Segment Start: DATA LISTING

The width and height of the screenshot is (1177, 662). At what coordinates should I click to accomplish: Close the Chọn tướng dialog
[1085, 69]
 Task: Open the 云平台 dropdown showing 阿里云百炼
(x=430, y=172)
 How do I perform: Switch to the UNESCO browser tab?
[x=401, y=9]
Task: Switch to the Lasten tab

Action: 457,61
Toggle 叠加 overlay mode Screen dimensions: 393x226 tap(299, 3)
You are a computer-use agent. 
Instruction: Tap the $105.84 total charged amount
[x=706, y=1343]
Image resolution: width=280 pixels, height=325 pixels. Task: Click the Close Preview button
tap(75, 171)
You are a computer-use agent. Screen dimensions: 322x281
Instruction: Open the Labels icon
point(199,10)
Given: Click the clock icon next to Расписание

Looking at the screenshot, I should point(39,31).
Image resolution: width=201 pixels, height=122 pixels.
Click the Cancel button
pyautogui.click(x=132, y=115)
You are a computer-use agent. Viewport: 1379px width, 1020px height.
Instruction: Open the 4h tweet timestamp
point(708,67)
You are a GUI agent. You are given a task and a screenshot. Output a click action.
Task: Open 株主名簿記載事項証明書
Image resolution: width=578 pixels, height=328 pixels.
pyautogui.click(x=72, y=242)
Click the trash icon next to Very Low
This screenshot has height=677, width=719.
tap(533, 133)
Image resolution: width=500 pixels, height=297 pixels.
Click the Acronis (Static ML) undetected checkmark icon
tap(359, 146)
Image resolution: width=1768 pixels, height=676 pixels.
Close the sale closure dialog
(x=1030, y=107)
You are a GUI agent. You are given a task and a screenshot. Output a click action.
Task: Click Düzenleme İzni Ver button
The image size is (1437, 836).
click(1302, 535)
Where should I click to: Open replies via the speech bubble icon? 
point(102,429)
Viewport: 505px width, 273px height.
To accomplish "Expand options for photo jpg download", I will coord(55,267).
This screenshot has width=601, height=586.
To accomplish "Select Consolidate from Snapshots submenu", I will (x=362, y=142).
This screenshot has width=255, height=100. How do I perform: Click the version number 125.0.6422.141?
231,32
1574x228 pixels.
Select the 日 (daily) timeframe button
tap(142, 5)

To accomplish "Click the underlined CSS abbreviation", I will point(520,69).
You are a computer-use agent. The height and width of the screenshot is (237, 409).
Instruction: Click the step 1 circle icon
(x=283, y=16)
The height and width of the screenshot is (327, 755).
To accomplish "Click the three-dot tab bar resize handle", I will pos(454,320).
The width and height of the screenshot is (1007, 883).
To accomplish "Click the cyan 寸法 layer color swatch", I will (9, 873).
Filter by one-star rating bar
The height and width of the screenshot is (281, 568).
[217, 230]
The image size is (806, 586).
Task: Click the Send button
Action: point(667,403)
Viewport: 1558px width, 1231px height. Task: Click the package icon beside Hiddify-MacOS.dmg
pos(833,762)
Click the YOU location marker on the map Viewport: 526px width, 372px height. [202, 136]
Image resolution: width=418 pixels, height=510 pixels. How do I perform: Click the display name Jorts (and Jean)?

Segment End: DATA LISTING

◆ **WORK TASK**:
What lines above hold the word "computer"? List them all.

◆ **ANSWER TO THE EXERCISE**:
You are a computer-use agent. 
You are a computer-use agent. Screen dimensions: 322x281
You are a computer-use agent. Viewport: 1379px width, 1020px height.
You are a computer-use agent. The height and width of the screenshot is (237, 409).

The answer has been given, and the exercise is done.